Tarefas a resolver.
• A. De acordo com o texto sobre os 50 anos de Stonewall, por que o mês da visibilidade lésbica e da mulher bissexual é importante para quem o escreve? Responda em uma a três frases.
• B. Retome, por favor, o texto sobre os 50 anos de Stonewall a partir do ponto em que ele termina.

Texto de origem.
┌──
Marina Cintra, de São Paulo (SP)

No dia 28 de junho fizeram 50 anos da Revolta de Stonewall, movimento muito importante para a luta das LGBT’s ao redor do mundo. Ao longo deste ano, o PSTU vai publicar diversos artigos relacionados à luta das LGBTs trabalhadoras no Brasil e no mundo. Venha com a gente descobrir essa história de resistência e lutar conosco! Além disso, o mês de agosto é considerado o mês da visibilidade lésbica e da mulher bissexual no Brasil. Para nós, essa é uma luta muito importante contra a violência, contra o machismo, em defesa da saúde das mulheres, e contra todas as reformas que só prejudicam a vida dos trabalhadores e que atinge em cheio as mulheres lésbicas e bis.
└──
Dados apresentados.
┌──
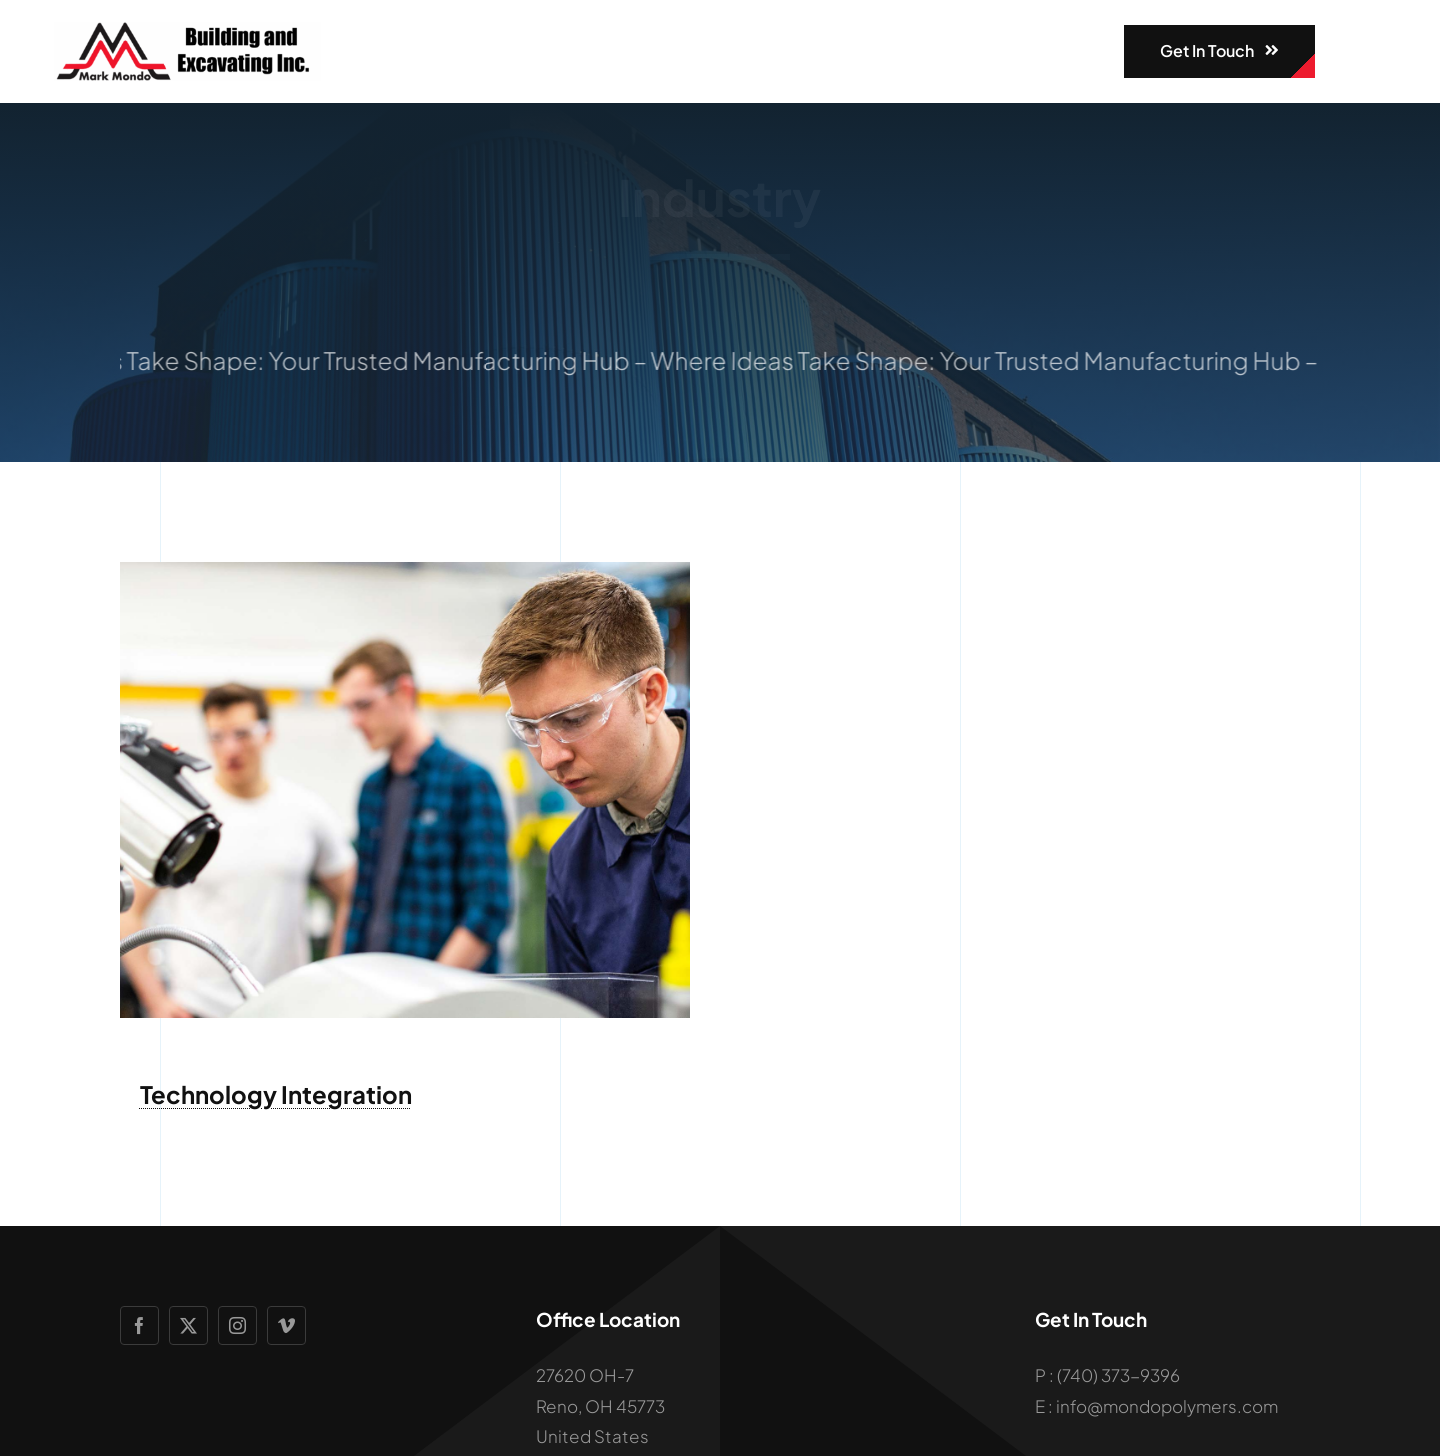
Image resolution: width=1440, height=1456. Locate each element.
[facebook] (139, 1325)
└──
Respostas.
• A. Porque é uma luta contra a violência e o machismo e em defesa da saúde das mulheres. É também uma luta contra todas as reformas que prejudicam a vida dos trabalhadores e atingem em cheio as mulheres lésbicas e bissexuais.

• B.
Ao longo do mês de junho vimos que a situação das LGBT’s trabalhadoras no Brasil e no mundo não é nada fácil. Em alguns lugares do mundo existem avanços nas nossas conquistas, como aqui no Brasil em que a LGBTfobia acabou de ser criminalizada. Em outros lugares, vemos retrocesso. Porém, ainda somos um dos países que mais mata LGBT’s do mundo. Isso ainda sem falar nos ataques de Bolsonaro como a reforma da Previdência e os cortes, que também são outra forma de violência e vão afetar muito a vida das LGBT’s trabalhadoras. Vemos então que, ao redor do mundo, nossos direitos nunca estarão plenamente garantidos e que precisamos ainda lutar muito.  É por isso que nesses 50 anos da Revolta de Stonewall, queremos falar sobre qual é, na nossa opinião, a saída para a opressão e exploração que sofrem as LGBT’s trabalhadoras no mundo todos os dias.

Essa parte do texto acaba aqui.